Sergio Baldini, giornalista di Tuttosport, sulla prima pagina del 19 marzo di quest’anno scrive: “È” morto il dribbling”. Pezzo interessante e veritiero, a cui personalmente aggiungerei che, se con i nostri giovanì continuiamo così, a fare compagnia al dribbling nella cripta presto ci andranno anche i lanci lunghi, le grandi aperture sui lati opposti del campo, le verticalizzazioni improvvise di chi si smarca in profondità alla Baggio-Pirlo. Tecniche troppo difficili, con le quali si rischierebbe di consegnare il pallone all'avversario. Non ci sono più i Rivera, i De Sisti, i Capello, i Bulgarelli, gli Antognoni, i Di Bartolomei, i Corso, i Pirlo: tutti italiani con grande capacità di effettuare lanci lunghi, dosati col contagiri, accompagnati dagli spettatori con un “oh! oh! oh! oh! oh!”. Che tempi…
A differenza della old era durante la quale i calciatori in campo si arrabbiavano (alla Furino-Platini) tra di loro per errori tecnici, e le liti erano frequenti ma costruttive, adesso, nella new era, fateci caso, a passaggi rasoterra lunghi sbagliati, aperture laterali alte (cambi di gioco) imprecise, lanci in profondità errati, cross in corsa da dimenticare e chi più ne ha più ne metta, gli stessi calciatori che hanno vistosamente sbagliato, ricevono applausi di solidarietà dai propri compagni i quali, pur sapendo di rincorrere palloni persi, lo fanno per ricevere applausi dagli spettatori per dimostrare impegno e temperamento.

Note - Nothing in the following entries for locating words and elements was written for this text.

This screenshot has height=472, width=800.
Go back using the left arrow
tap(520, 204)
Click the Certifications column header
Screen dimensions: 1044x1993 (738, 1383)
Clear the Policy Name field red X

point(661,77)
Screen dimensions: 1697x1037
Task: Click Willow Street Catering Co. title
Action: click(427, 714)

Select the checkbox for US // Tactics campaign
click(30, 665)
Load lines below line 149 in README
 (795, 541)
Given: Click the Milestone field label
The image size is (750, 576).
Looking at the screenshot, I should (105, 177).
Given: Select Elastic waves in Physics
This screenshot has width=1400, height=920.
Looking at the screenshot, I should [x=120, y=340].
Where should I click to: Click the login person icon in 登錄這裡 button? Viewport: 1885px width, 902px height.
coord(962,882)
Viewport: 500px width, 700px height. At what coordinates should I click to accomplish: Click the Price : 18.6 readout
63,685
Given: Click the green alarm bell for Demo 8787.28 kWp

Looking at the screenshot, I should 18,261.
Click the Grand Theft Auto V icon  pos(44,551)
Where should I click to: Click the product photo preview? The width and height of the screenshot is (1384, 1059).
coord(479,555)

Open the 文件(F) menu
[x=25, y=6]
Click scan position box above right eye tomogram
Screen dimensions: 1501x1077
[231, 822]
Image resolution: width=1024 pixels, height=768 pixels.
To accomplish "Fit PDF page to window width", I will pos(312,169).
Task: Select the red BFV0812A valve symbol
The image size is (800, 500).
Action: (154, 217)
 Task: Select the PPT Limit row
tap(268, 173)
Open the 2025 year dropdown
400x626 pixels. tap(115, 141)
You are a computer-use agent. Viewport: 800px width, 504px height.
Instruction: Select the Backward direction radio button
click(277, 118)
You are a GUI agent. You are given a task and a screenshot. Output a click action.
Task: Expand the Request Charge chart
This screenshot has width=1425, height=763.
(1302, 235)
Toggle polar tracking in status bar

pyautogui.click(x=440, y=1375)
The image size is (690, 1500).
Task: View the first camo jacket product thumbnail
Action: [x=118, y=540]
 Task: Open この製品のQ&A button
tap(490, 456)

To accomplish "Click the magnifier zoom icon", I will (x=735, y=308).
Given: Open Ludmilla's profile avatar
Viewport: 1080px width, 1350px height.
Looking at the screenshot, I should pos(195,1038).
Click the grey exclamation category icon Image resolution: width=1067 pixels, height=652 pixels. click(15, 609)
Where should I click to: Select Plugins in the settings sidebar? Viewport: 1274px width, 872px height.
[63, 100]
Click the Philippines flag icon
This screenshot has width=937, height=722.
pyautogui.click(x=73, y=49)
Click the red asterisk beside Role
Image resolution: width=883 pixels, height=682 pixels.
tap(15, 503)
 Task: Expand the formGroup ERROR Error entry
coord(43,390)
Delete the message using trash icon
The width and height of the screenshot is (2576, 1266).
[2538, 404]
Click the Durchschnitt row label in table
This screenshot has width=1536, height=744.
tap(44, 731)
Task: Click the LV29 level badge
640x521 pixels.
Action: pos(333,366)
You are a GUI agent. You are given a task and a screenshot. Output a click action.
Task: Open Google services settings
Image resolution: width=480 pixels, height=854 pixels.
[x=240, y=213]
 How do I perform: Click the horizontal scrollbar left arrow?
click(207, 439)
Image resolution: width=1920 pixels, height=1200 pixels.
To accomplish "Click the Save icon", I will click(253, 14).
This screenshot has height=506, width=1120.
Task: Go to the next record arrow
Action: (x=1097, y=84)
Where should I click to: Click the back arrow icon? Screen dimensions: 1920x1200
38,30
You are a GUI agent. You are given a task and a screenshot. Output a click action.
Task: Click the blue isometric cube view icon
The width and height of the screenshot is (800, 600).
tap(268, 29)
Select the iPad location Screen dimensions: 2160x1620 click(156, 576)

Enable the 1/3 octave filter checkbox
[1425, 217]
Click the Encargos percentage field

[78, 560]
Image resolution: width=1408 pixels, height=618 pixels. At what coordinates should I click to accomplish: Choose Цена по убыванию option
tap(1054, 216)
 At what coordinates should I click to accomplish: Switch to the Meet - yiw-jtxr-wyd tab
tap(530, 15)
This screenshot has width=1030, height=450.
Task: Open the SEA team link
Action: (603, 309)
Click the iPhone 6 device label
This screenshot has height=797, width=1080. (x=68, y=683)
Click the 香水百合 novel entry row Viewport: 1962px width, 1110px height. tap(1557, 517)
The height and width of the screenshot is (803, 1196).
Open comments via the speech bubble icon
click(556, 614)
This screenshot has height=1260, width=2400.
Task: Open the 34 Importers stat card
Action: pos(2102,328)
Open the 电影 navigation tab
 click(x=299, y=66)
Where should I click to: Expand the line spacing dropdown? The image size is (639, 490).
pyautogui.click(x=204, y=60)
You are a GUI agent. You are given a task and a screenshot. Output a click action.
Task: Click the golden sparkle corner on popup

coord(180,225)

I colpevoli chi sono? Semplice: il risultato cercato a tutti i costi fin da piccoli nei campionati e tornei, il gioco dal basso (puro autolesionismo), far girare la palla a tergicristallo a metà campo (torello, palleggio, ragnatela, gioco corto, chiamatelo come volete), in attacco il “no dribbling no rischio”, i rimproveri per ogni tentativo di giocata estrosa, la paura di sbagliare. Questi sono i virus più pericolosi che minacciano il percorso di chi nutre ambizioni nel calcio.
Anche l'ossessione del possesso palla in tutte le categorie giovanili, frutto sempre di un gioco corto, di scarichi facili, di passaggi scolastici, tranquillizzano i giovani e accontentano i mister, ma ciò é gravemente nocivo per il futuro del nostro calcio. Rischiare un lancio lungo da una posizione arretrata su un attaccante in movimento è una scelta errata per molti mister, meglio darla al portiere che la la fa girare dall'altra parte, dove il più delle volte viene ripetuta la stessa strategia poco coraggiosa pensando di dimostrare calma e personalità nel mantenere la padronanza della sfera. A centrocampo il “falla girare” è la parola d'ordine pronunciata già da coloro che, appena freschi freschi di patentino, si siedono per la prima volta in panchina. E di lanci alle punte con palla attiva, manco a parlarne, troppo rischio. In attacco poi è sempre “dalla, scarica dietro, non perdere la palla, non rischiare, mettila in mezzo, vai sul fondo e crossa”.
Sì, è vero signor Sergio Baldini, non si sente più incoraggiare con un “vai e dribbla”. Anche ai bambini hanno detto che il dribbling è morto. Povero dribbling, eri una garanzia per la sopravvivenza del calcio. Riposa in pace.